Am I doing something wrong? We have a pulumi stack...
# general
a
Am I doing something wrong? We have a pulumi stack (on Google cloud) that includes a SSL certificate, a load balancer using that certificate and a bunch of other stuff. I ran a
pulumi up
where we changed domain name so a new SSL certificate needed to be replaced. A new certificate was provisioned, and the old resource was marked for deletion. But all deletions are normally queued until the last stages of a pulumi up (which is great). But before pulumi made it to the step to change the load balancer to use the new certificate, some other (unrelated) resource failed deployment. We fixed that issue and ran another
pulumi up
. But this second attempt starts with deleting the resources that are marked for deletion in the previous attempt. This means it starts with the deletion of the old certificate but it hasn't ran the steps yet to change the load balancer to use the new cert. This makes the deletion fail since you can't delete a cert that is still in use.

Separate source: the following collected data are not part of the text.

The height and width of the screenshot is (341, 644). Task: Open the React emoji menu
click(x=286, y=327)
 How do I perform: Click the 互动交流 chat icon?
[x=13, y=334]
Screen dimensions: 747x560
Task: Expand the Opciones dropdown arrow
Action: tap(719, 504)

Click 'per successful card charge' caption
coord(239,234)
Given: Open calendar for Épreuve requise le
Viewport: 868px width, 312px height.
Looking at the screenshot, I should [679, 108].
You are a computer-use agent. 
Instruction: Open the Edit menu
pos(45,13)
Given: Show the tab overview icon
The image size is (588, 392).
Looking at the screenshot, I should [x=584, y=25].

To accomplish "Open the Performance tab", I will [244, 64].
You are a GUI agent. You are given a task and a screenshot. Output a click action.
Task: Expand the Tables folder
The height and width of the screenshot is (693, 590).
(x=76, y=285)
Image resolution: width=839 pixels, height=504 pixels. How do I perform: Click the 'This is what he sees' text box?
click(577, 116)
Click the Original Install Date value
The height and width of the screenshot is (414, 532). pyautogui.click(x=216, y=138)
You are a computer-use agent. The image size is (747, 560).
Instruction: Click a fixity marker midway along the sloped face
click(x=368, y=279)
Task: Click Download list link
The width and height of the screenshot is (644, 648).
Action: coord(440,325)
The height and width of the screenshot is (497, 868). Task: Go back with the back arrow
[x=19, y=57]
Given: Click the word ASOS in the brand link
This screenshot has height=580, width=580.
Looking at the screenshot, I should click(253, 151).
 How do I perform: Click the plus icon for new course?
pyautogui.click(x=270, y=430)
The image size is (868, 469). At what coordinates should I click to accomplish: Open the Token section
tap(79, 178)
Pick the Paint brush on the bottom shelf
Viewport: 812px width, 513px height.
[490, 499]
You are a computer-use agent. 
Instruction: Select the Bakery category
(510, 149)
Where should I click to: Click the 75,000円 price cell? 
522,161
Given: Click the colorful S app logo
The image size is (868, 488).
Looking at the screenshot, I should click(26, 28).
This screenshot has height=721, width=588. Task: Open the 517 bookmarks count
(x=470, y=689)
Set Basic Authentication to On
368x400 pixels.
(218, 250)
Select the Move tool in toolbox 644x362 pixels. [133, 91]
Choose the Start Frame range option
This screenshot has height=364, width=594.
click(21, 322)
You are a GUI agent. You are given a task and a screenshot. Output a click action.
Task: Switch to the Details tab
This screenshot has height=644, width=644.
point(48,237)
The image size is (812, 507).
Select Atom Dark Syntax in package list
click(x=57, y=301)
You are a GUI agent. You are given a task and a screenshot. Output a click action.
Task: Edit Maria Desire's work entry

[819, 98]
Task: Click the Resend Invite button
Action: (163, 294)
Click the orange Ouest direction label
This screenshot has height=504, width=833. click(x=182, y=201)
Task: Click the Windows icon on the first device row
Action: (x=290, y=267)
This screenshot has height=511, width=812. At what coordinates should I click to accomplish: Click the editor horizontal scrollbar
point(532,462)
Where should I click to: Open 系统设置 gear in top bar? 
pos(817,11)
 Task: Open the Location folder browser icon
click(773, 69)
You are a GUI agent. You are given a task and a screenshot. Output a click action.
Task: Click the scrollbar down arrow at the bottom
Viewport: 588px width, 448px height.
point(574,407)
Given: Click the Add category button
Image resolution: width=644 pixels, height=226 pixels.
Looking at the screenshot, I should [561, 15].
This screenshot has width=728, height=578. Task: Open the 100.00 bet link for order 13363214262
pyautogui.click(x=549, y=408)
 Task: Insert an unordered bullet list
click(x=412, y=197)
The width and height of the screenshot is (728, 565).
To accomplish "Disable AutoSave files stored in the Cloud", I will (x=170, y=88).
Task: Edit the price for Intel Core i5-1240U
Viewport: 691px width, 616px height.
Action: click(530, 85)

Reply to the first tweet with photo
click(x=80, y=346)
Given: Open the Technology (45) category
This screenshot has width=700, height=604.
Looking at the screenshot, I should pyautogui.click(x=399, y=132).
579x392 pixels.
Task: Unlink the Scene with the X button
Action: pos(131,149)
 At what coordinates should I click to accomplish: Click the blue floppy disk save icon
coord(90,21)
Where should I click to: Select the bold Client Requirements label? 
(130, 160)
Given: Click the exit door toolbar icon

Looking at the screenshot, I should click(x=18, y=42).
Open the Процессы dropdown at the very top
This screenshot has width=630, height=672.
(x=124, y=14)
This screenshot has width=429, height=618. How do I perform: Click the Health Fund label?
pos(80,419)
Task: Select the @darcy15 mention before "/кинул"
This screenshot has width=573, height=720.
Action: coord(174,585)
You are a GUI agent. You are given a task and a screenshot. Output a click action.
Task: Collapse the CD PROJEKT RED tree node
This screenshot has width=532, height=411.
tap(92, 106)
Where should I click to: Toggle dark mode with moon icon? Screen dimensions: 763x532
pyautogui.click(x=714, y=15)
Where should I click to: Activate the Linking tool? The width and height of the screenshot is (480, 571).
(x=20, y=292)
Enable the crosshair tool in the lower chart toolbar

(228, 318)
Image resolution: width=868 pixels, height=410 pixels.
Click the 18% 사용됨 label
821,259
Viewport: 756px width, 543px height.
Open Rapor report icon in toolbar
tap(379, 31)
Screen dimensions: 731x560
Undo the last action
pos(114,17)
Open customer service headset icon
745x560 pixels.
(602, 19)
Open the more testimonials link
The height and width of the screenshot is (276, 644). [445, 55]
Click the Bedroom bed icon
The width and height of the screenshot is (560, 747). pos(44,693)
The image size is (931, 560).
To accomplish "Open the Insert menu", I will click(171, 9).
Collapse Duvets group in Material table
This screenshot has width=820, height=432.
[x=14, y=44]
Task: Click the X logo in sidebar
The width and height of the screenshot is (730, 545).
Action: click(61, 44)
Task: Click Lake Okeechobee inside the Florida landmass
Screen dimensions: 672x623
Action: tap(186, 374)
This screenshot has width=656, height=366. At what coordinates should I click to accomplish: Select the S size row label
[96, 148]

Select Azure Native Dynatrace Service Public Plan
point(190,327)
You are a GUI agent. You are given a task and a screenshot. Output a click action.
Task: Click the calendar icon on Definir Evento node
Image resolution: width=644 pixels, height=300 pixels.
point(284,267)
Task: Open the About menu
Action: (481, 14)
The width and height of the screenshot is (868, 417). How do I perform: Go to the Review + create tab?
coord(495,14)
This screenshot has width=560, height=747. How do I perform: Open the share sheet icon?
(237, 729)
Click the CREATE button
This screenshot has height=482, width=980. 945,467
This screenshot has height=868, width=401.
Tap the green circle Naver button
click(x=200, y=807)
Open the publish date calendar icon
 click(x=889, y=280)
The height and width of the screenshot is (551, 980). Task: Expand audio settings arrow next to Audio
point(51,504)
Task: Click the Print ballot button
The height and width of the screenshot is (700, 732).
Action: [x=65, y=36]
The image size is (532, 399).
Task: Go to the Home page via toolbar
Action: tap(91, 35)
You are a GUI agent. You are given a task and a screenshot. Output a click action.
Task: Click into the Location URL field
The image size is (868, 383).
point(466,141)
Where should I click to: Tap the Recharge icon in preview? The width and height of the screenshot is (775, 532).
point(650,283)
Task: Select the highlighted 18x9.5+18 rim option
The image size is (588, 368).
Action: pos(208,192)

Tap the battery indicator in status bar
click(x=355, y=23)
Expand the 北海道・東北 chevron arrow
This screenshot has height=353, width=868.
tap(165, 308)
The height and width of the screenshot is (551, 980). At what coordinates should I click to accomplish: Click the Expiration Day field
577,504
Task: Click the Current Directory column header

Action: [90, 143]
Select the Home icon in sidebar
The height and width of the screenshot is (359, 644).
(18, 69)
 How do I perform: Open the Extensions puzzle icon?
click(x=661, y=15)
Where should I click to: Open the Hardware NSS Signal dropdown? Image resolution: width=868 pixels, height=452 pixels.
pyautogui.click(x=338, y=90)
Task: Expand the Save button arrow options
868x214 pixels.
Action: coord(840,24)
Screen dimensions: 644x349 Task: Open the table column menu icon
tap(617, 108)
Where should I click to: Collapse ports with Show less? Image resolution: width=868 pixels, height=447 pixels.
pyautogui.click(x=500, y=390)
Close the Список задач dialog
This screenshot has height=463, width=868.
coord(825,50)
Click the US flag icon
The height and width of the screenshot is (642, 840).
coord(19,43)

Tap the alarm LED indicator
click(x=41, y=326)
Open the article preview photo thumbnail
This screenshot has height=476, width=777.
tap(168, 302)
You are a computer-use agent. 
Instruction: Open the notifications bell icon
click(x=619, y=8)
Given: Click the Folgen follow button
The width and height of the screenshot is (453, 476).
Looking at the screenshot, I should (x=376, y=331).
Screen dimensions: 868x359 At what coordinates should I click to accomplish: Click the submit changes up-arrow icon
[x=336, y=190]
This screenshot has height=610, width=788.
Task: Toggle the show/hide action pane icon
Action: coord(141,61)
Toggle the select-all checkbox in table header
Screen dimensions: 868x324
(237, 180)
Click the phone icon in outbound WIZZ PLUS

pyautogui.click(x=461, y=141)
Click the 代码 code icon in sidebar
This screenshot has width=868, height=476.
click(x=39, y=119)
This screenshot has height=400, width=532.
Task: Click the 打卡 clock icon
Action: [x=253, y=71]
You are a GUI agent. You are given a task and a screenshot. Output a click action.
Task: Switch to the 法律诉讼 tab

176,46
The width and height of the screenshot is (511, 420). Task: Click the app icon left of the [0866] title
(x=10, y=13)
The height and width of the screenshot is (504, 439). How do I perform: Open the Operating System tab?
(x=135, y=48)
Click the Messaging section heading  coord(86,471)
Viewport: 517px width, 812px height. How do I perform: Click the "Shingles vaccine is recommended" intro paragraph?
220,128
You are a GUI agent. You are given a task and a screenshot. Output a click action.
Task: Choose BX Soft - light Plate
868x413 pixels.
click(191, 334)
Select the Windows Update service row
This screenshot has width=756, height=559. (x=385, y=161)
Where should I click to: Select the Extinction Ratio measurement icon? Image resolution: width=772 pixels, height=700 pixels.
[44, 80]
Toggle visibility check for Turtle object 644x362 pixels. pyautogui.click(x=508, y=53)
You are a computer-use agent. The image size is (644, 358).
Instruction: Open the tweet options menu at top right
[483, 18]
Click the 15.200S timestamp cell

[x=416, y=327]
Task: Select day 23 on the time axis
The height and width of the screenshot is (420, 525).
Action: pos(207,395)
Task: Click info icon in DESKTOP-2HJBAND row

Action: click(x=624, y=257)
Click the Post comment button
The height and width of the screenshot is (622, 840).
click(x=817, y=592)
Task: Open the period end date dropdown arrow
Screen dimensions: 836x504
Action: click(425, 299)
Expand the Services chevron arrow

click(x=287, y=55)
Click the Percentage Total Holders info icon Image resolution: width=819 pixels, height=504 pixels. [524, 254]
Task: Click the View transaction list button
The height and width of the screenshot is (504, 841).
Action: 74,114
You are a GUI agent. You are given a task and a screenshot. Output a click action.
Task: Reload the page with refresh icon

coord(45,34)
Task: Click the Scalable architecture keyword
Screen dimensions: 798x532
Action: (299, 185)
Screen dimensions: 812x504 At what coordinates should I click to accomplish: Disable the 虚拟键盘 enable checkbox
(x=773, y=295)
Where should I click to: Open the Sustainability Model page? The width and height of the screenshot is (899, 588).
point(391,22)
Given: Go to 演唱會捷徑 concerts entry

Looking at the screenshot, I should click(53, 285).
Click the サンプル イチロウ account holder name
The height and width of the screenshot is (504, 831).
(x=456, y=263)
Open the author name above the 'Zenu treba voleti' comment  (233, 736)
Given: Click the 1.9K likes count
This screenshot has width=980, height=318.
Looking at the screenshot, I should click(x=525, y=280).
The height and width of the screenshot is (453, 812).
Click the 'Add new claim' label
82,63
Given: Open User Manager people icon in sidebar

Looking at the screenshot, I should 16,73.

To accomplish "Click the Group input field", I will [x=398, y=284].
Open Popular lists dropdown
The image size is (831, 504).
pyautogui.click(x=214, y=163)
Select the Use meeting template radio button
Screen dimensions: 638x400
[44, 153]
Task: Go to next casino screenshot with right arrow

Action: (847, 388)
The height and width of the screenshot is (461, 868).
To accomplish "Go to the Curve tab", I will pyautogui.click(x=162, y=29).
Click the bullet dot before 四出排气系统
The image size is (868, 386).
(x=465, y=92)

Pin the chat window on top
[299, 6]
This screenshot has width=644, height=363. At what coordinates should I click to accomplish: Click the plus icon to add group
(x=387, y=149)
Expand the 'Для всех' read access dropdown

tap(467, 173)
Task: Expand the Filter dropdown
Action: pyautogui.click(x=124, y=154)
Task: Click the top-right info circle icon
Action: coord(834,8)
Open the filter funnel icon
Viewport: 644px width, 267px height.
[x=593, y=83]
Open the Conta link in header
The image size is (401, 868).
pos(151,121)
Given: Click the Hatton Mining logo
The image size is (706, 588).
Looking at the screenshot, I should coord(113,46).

Is there a way to tell pulumi to also postpone the deletes from previous updates until all creates/updates have completed?
t
I'm also interested in this question. In the past I've just manually resolved the issue via the AWS UI then ran: (optional: if there's any pending operations)
Copy code
pulumi stack export | jq '.deployment.pending_operations = []' | pulumi stack import --force
Then:
Copy code
pulumi refresh
And then:
Copy code
pulumi up
(or merge steps 2/3 and run
pulumi up -r
instead) Which I don't think is the best solution. Particularly the first optional step that clears the pending_operations (if for example the script fails out).
l
I think removing pending operations and running
pulumi refresh
is a good option in this case. The lowest-risk option would be to run changes in much smaller batches (creating new resources, then changing existing ones, then deleting old ones), but that's more-or-less Pulumi's raison d'etre.. and with it comes some higher risks in case of failure.
a
This example was easily fixable by going in to the Google cloud console, manually switch the load balancer to the new certificatie, and then another
pulumi up
This times the deletion of the old certificate succeeds and pulumi runs just fine. I am just wondering about the reasoning behind the decision to start a pulumi up with the deletion of resources from the previous attempt. Wouldn't it make more sense to also postpone those deletes until everything has completed, just as with the deletes that are collected during this run? It seems like adding explicit dependencies between resources has no effect on this behaviour. It would be nice to have a flag to run the deletes at the end of a next attempt, and not at the start
🤔 1